━━━━━ Stored data

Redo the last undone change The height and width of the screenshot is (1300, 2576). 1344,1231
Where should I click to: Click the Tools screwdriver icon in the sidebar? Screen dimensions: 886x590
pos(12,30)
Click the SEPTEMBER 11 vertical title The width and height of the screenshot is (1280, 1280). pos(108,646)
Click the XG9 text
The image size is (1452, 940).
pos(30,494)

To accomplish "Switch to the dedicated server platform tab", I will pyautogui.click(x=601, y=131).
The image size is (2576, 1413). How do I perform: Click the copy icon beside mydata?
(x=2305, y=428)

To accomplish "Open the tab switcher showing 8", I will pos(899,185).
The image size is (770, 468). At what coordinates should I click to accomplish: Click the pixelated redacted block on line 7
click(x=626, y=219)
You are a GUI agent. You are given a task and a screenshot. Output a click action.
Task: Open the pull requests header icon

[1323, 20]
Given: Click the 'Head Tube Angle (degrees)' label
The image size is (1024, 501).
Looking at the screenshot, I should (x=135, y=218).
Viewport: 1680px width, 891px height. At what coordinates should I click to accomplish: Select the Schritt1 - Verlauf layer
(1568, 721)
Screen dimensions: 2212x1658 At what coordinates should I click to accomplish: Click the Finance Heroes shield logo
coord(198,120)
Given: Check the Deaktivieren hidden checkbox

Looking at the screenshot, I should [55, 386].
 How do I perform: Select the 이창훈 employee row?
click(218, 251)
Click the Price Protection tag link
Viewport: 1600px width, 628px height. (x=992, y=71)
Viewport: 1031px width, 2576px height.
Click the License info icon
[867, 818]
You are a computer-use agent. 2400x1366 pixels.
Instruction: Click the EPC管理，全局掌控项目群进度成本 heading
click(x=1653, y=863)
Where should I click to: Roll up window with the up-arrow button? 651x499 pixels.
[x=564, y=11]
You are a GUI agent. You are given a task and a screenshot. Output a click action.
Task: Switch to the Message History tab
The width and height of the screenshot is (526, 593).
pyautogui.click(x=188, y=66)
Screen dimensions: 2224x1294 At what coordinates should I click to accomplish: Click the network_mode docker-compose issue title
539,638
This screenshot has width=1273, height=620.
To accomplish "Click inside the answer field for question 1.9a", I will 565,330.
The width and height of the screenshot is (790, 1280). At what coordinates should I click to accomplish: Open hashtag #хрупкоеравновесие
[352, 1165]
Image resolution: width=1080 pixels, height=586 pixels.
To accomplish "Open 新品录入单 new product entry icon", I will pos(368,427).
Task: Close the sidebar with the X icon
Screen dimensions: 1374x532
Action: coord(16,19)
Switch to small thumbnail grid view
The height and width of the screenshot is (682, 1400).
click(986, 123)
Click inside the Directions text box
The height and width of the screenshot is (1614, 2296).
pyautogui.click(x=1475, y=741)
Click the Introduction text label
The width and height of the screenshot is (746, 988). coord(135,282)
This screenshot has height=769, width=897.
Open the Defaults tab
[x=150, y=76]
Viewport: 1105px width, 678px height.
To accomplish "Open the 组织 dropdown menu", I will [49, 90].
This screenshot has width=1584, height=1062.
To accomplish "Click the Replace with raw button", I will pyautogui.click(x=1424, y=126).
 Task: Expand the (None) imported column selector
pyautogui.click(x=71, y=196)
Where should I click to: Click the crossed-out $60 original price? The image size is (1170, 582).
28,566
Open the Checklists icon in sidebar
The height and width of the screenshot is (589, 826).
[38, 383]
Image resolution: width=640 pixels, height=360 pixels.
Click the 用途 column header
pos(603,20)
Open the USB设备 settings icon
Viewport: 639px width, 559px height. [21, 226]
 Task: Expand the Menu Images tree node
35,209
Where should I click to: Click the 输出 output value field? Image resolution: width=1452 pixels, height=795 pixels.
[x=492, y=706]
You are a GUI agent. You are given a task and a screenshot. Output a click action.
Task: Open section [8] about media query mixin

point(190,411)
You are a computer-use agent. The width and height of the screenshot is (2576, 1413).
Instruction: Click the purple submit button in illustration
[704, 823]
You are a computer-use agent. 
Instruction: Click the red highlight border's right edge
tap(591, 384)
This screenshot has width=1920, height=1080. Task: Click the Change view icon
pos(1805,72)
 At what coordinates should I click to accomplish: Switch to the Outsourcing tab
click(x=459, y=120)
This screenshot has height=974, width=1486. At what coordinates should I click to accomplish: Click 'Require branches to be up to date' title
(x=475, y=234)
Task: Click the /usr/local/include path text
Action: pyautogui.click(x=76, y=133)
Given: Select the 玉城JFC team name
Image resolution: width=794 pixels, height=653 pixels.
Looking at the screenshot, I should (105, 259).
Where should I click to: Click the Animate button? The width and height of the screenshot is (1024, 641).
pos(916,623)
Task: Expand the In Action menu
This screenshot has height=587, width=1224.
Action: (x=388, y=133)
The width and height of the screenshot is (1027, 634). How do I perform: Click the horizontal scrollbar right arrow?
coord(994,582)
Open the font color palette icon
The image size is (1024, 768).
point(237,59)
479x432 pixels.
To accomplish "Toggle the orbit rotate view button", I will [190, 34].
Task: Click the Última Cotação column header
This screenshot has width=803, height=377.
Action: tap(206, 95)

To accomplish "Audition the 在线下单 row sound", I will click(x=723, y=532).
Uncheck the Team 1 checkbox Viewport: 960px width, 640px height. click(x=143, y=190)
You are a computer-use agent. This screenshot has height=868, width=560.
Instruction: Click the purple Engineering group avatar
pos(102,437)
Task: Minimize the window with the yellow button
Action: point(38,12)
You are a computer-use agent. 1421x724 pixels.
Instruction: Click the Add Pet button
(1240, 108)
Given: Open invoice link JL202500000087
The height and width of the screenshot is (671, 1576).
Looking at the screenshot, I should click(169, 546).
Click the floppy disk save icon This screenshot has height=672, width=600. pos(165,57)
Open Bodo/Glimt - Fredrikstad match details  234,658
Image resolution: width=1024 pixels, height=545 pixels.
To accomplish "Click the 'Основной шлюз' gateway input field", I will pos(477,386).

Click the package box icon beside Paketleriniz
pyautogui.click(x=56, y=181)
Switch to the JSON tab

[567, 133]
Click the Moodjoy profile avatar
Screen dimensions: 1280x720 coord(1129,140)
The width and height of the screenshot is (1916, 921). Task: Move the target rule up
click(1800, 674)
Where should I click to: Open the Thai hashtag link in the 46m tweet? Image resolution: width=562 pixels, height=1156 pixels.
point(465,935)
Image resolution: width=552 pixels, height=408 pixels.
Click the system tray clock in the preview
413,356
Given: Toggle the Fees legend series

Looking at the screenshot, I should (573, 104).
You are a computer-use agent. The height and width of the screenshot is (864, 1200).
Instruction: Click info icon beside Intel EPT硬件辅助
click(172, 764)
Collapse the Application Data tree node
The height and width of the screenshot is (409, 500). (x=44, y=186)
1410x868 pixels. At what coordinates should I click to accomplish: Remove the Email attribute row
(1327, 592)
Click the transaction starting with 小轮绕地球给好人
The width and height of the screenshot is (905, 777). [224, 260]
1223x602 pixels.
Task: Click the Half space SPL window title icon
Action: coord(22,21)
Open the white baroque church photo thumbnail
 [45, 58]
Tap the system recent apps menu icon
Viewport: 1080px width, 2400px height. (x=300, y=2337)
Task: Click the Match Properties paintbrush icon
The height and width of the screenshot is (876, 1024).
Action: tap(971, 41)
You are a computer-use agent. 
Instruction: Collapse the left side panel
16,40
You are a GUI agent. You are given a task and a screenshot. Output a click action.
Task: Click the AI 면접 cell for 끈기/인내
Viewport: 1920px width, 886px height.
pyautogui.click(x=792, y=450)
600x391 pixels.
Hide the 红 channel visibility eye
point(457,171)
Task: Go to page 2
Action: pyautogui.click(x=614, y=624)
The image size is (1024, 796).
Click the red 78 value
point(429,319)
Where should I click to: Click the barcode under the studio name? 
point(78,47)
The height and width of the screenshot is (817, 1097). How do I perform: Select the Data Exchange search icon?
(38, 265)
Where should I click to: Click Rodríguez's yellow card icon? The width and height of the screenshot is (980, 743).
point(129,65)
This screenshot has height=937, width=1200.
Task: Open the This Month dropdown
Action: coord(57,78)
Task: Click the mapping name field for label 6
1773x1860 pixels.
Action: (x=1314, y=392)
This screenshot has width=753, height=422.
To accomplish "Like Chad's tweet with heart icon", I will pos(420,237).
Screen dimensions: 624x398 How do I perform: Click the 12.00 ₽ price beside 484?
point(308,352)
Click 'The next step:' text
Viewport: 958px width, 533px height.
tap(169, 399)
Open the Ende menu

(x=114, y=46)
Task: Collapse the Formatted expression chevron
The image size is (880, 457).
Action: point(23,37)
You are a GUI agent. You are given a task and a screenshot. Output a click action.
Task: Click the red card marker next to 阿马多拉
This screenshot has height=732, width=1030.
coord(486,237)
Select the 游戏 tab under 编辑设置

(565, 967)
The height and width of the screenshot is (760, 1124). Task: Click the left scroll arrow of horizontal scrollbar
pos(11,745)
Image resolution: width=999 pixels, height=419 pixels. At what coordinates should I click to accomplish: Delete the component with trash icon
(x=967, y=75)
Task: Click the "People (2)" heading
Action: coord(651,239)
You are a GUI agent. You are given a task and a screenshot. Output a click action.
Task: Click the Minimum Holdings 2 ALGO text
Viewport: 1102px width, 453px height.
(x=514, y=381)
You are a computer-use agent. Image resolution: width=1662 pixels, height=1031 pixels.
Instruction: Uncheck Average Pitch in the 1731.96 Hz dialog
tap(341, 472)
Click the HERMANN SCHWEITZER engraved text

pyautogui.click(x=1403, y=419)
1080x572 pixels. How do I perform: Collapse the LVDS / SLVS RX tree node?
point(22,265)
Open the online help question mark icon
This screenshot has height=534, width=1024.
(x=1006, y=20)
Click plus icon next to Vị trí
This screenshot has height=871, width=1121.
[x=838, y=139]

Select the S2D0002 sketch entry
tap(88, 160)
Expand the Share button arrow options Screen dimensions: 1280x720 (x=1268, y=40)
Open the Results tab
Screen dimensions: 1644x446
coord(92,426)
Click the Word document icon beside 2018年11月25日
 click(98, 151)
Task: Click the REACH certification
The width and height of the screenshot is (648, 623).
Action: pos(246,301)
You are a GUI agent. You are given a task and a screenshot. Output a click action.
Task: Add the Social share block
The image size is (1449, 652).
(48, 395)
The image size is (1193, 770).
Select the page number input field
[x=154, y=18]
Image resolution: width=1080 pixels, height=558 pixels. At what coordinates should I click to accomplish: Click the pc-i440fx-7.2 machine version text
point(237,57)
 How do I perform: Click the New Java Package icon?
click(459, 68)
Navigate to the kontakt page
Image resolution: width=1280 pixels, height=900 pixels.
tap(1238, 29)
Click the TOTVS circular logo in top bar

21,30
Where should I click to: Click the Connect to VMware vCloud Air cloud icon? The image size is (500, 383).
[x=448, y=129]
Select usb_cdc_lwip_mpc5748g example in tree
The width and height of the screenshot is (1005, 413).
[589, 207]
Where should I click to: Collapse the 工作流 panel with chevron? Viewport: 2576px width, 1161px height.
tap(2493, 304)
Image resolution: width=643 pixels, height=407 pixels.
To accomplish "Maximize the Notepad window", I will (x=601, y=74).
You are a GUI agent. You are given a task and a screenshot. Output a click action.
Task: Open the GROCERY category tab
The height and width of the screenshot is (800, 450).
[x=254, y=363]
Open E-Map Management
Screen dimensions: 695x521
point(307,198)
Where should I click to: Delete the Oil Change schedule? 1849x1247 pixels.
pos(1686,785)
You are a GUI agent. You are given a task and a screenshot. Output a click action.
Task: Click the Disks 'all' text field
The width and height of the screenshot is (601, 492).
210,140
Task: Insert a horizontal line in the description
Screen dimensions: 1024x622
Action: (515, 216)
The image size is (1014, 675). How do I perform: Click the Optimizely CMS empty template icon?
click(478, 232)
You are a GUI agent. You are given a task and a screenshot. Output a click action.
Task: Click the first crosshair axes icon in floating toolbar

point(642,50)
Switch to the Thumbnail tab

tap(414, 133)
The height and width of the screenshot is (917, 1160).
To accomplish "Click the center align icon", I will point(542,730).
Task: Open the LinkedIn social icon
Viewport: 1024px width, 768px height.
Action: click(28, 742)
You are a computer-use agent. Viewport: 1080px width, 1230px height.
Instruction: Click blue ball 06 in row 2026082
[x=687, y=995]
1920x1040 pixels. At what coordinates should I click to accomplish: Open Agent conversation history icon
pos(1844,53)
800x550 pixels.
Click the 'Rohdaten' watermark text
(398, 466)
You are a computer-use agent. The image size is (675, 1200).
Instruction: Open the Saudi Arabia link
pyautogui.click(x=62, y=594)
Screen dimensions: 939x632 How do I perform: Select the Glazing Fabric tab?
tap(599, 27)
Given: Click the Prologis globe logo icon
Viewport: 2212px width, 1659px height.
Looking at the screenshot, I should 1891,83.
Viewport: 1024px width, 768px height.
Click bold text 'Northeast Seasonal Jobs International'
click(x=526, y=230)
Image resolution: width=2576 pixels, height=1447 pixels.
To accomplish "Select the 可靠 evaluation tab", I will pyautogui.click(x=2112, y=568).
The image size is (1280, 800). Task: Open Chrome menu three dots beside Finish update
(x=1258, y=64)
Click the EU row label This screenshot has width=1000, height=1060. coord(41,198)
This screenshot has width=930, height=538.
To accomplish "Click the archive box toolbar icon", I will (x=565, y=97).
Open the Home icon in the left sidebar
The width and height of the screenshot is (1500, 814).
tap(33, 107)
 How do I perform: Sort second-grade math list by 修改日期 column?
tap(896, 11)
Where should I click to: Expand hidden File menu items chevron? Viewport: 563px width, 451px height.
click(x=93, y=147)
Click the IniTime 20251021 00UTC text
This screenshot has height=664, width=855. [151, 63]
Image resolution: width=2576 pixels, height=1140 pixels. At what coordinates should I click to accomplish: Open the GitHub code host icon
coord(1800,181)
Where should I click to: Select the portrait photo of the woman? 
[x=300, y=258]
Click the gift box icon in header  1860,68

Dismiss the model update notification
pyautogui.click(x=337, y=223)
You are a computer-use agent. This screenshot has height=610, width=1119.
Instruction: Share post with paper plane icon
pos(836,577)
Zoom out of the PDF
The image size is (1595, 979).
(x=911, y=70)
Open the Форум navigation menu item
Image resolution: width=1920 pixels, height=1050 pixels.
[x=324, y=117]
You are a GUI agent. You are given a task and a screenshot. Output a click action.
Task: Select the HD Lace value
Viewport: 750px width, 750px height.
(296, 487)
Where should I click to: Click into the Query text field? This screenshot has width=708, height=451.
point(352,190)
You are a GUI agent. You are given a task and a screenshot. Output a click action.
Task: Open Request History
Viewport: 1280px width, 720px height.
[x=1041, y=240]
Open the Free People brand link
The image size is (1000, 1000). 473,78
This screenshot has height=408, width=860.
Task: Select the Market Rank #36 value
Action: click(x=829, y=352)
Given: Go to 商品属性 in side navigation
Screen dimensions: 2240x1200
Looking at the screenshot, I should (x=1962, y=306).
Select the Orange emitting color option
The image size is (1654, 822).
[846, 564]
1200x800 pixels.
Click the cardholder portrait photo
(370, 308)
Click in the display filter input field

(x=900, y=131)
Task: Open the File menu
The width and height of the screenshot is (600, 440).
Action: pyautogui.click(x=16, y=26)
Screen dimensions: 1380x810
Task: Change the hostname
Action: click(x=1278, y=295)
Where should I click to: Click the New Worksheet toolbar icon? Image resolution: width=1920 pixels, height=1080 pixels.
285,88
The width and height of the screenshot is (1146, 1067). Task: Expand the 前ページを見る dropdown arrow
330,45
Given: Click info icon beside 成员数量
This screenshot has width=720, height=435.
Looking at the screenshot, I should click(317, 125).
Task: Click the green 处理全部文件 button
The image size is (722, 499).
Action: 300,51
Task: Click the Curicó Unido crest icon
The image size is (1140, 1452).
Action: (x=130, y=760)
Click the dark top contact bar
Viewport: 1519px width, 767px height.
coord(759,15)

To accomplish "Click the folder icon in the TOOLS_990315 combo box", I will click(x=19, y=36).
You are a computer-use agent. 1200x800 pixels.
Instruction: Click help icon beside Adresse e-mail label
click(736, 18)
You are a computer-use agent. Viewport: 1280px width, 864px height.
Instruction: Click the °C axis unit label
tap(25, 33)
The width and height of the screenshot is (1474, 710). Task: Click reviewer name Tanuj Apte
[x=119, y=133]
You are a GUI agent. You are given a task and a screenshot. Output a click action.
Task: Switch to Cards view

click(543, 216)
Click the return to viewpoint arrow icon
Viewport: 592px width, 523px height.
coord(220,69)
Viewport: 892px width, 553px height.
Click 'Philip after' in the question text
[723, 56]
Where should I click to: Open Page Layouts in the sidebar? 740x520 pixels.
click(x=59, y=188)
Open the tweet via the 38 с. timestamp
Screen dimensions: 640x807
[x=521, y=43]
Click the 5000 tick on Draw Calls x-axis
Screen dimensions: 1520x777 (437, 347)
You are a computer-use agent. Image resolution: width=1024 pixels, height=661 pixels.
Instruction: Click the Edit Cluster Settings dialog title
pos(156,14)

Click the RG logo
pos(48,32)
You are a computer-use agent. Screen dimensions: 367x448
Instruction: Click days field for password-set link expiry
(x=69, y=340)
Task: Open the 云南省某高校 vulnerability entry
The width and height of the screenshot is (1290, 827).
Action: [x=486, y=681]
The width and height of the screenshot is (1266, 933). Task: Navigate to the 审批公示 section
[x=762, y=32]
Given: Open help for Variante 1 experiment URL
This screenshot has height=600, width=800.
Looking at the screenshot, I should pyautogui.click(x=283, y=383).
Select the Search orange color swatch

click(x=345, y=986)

━━━━━━━━━━

● **The request**
Copy out the lines of the raw records starting at the line that contains "will pyautogui.click(x=601, y=131)." and ending at the line that contains "Looking at the screenshot, I should (x=135, y=218).", both included, keeping every character unchanged.

● **Full output**
To accomplish "Switch to the dedicated server platform tab", I will pyautogui.click(x=601, y=131).
The image size is (2576, 1413). How do I perform: Click the copy icon beside mydata?
(x=2305, y=428)

To accomplish "Open the tab switcher showing 8", I will pos(899,185).
The image size is (770, 468). At what coordinates should I click to accomplish: Click the pixelated redacted block on line 7
click(x=626, y=219)
You are a GUI agent. You are given a task and a screenshot. Output a click action.
Task: Open the pull requests header icon

[1323, 20]
Given: Click the 'Head Tube Angle (degrees)' label
The image size is (1024, 501).
Looking at the screenshot, I should (x=135, y=218).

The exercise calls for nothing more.